After a funeral Mass, Jean-Charles de Menezes (search) was to be buried in a cemetery on a hill overlooking Gonzaga (search), a town of 6,000 where many go abroad to make money so they can return for a better life back home.
Sitting on a wooden pew near his son's flag-draped coffin, Menezes' father, Matzinhos da Silva, wept and covered his face with his hands. Menezes' distraught mother, Maria, was being comforted at a friend's home.
"Jean was very well-loved in Gonzaga," said Pedro Zacharias, a friend of the dead man. "He was a kind, gentle and very decent person who only wanted to help his family."
By noon, police estimated that more than 10,000 people had filed past the coffin since it arrived Thursday in Gonzaga. Many mourners came from surrounding communities, and some people passed by the coffin twice or more, said police Capt. Murilo Castro.
Homes and small businesses were festooned with streamers and balloons painted green, white and yellow — the colors of the Brazilian flag.
Though no protests were planned, signs on buildings showed residents' outrage that police pumped eight bullets into the 27-year-old Menezes as he boarded a subway on his way to work. His relatives dispute police accounts that he wore a bulky jacket and ran away from police.
"We Want Justice," said one sign. Another read: "Jean, Martyr of British Terrorism."
Friday was declared a municipal holiday because "the entire town has been traumatized," Zacharias said. "It is as if everyone is carrying an enormous weight of sadness on their shoulders."
Witnesses in London said plainclothes police chased Menezes into a subway car, pinned him to the floor and shot him. The killing sparked demonstrations in Gonzaga, located in the heart of a poor region that has long been Brazil's main source of illegal immigrants to the United States and Europe.
Menezes' family and the Brazilian government reacted angrily to a statement from the British Home Office (search) implying that he was living in Britain illegally because his student visa expired two years ago.
In a statement, Brazil's Foreign Ministry said the status of Menezes' visa "in no way alters the responsibility of British authorities for the tragic death of an innocent, peace-loving Brazilian citizen."

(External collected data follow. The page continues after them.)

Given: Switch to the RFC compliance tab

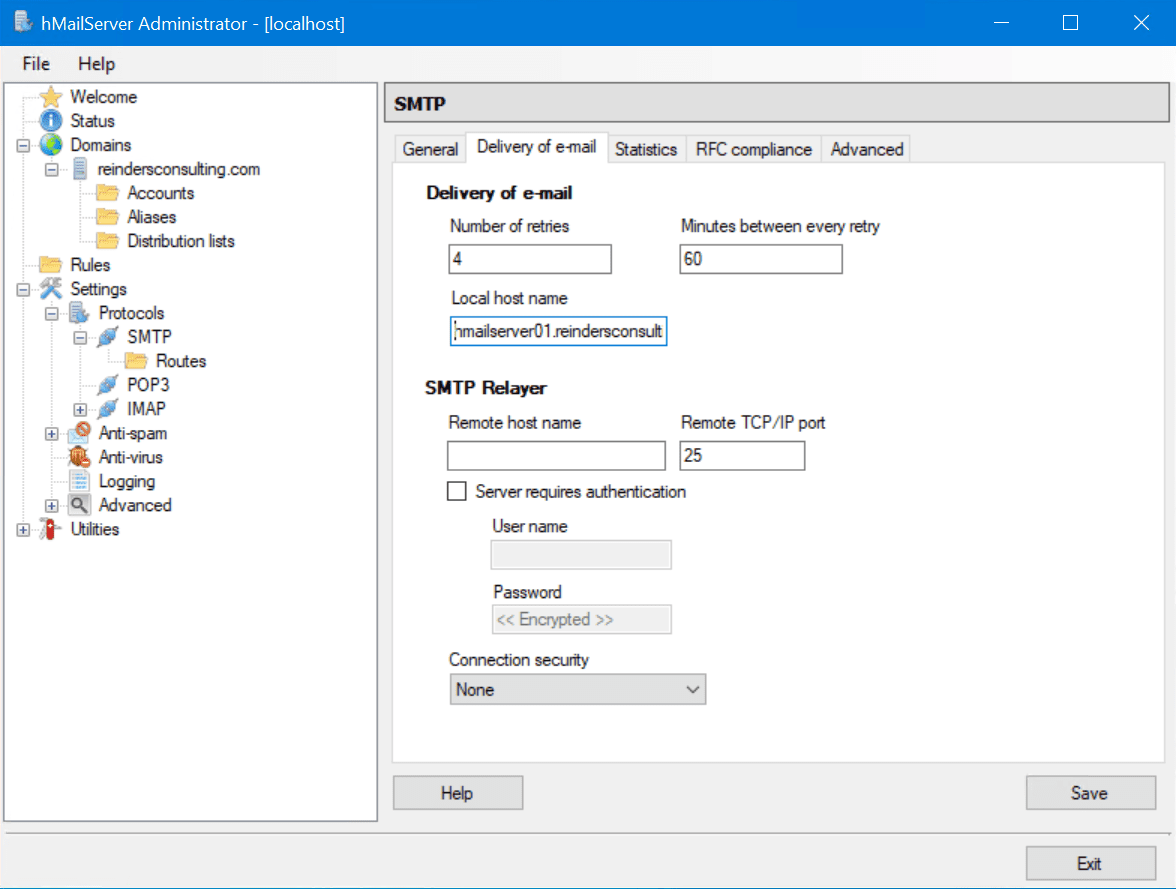Looking at the screenshot, I should 753,148.
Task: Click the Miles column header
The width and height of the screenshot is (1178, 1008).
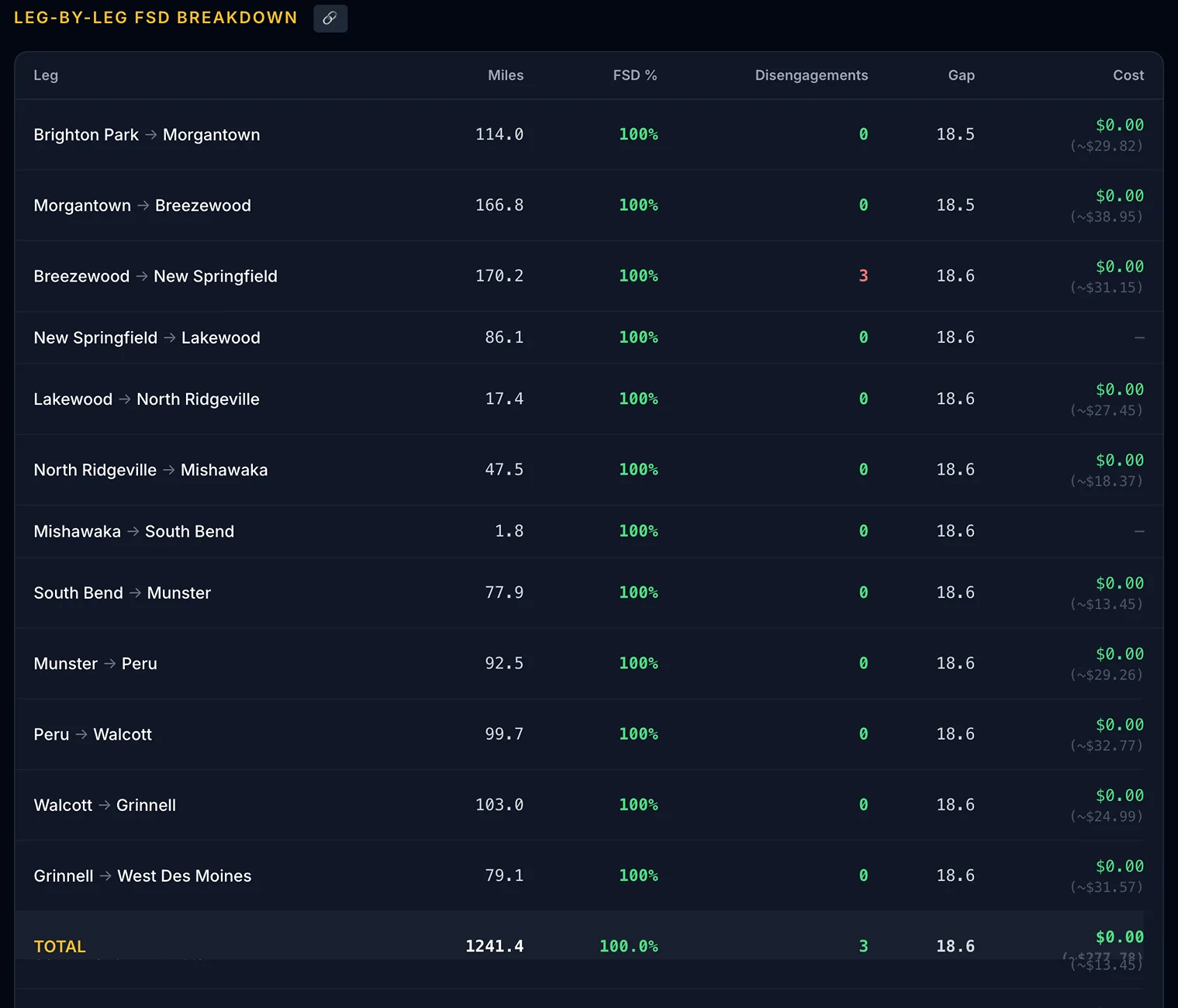Action: pos(506,75)
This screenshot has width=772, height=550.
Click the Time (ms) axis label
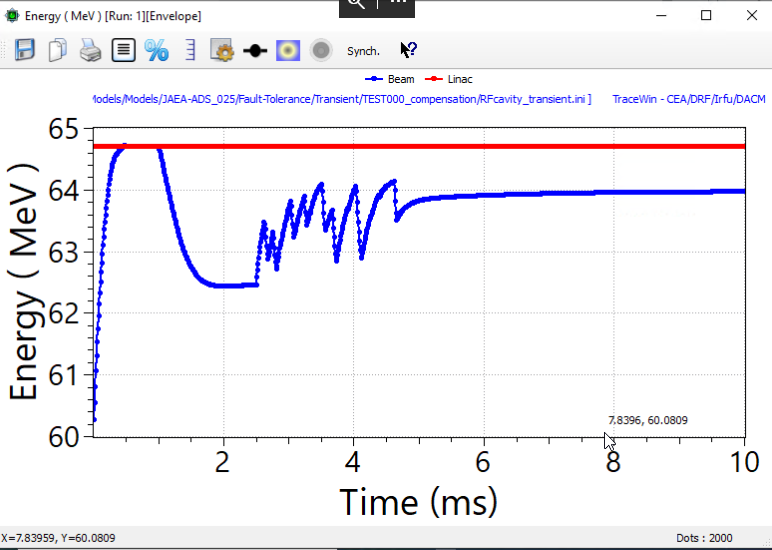pos(418,500)
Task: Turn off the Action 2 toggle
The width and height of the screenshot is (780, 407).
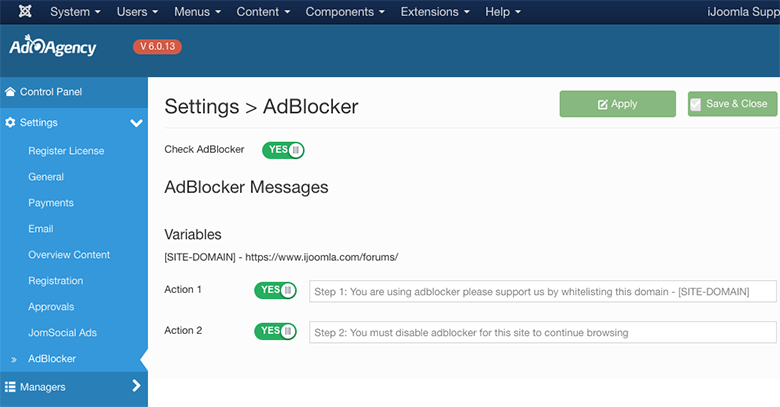Action: click(275, 331)
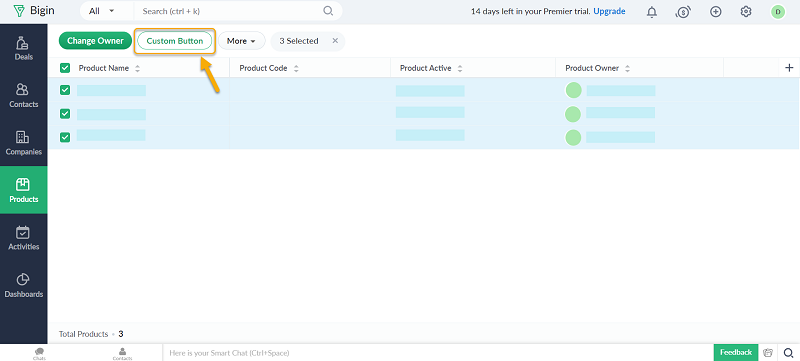Uncheck the third product row checkbox

[65, 137]
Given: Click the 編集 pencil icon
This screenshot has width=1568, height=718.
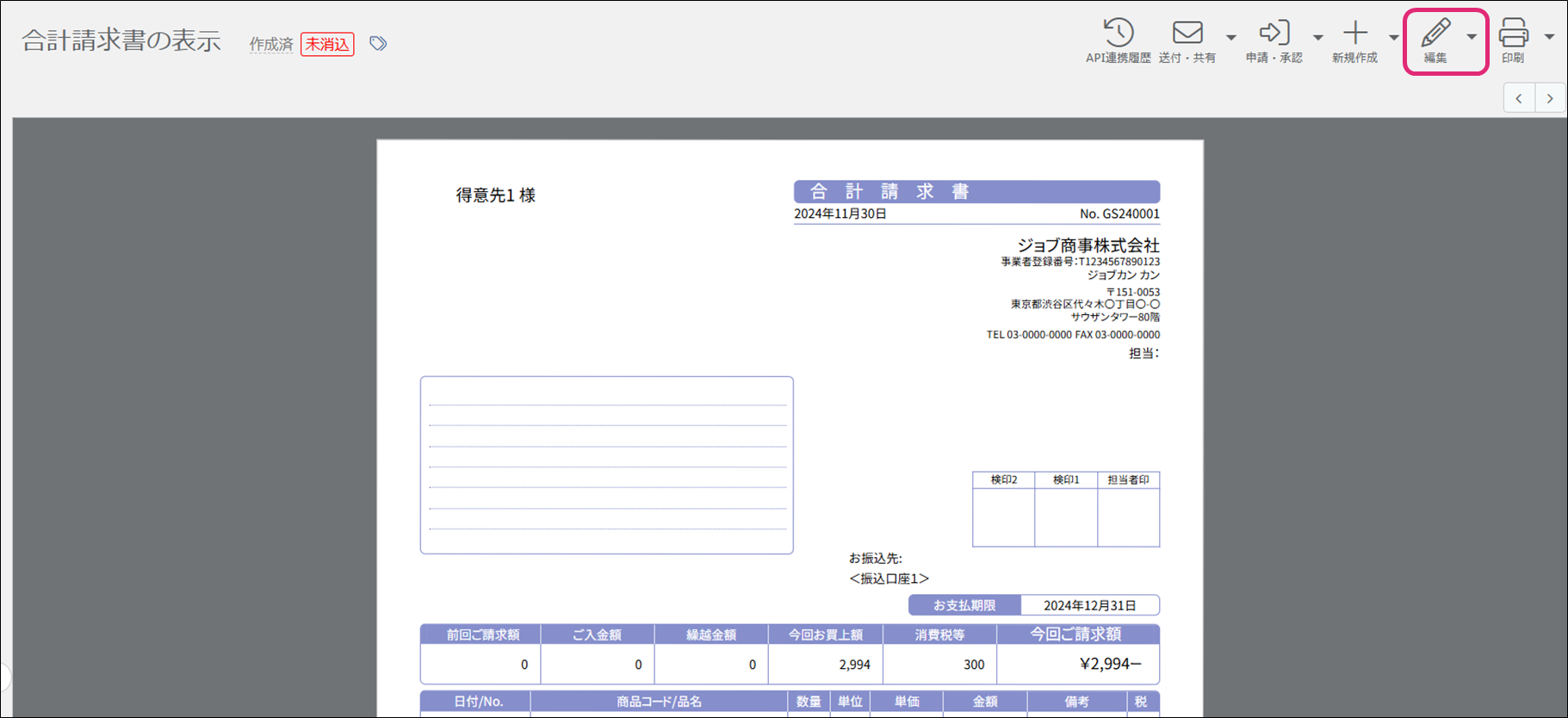Looking at the screenshot, I should [x=1435, y=34].
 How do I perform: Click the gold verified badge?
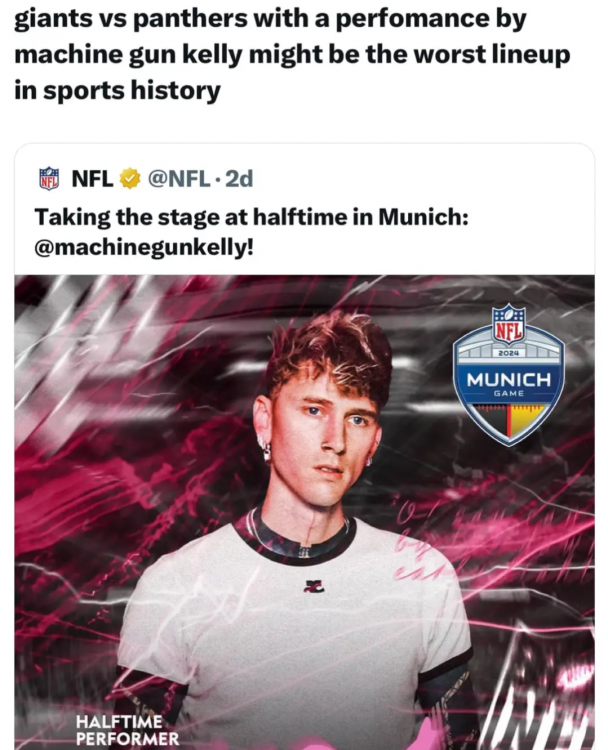tap(129, 179)
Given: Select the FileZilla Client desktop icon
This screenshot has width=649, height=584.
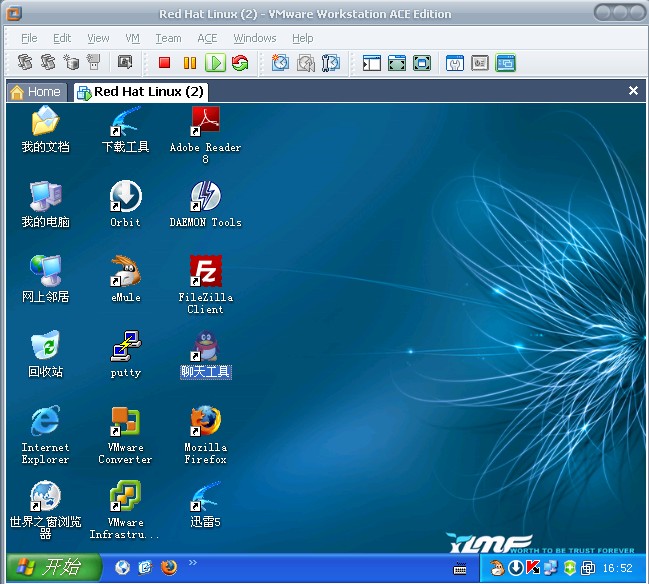Looking at the screenshot, I should (206, 285).
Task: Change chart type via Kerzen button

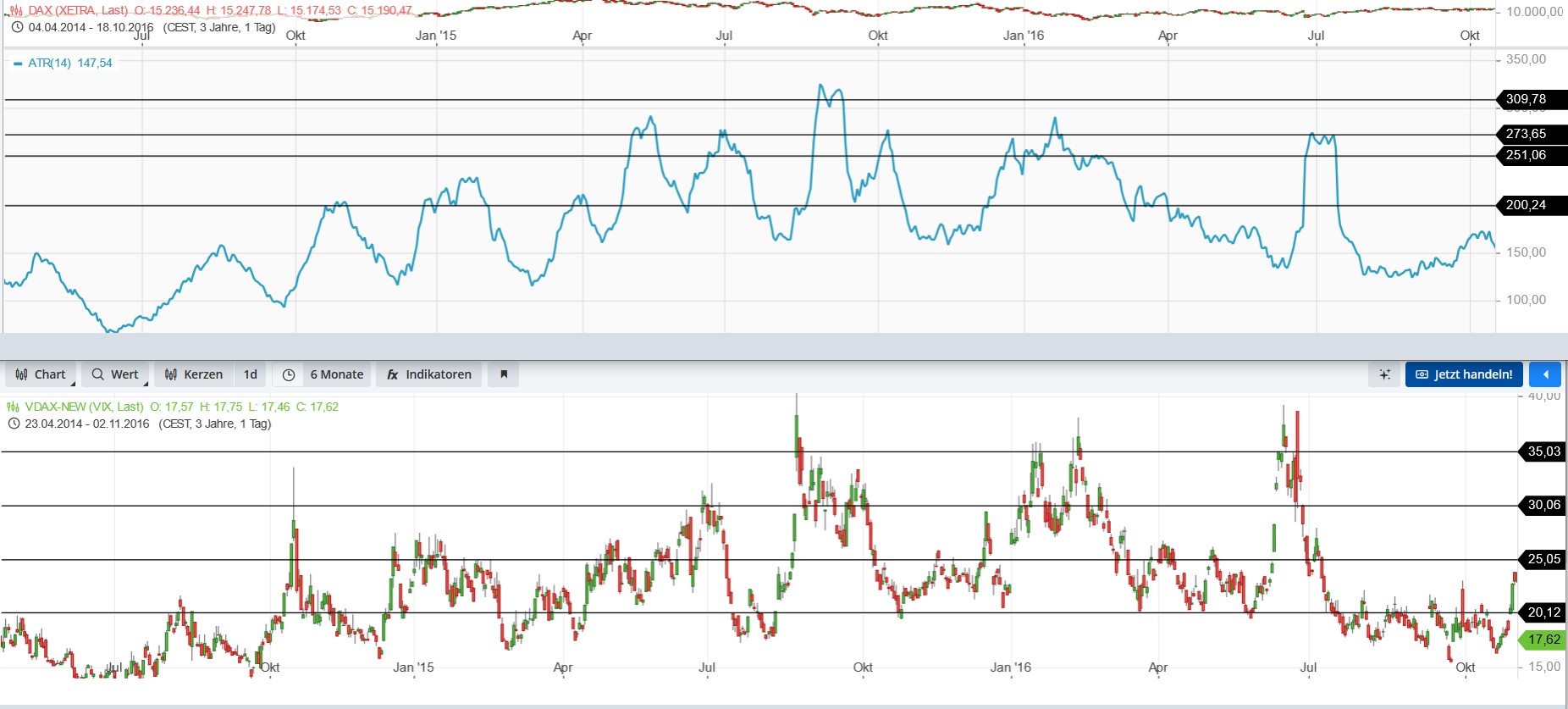Action: (194, 374)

"It must bear no influence on the investigation of the tragedy or on the measures the British government should adopt in terms of compensation to Jean-Charles de Menezes' family," the statement said.
Giovani de Menezes told the Folha de Sao Paulo newspaper that his slain brother had said he had a multiple entry visa allowing him to work legally in Britain. "Even if it is true that his visa had expired, that does not justify what the police did to him," the brother said.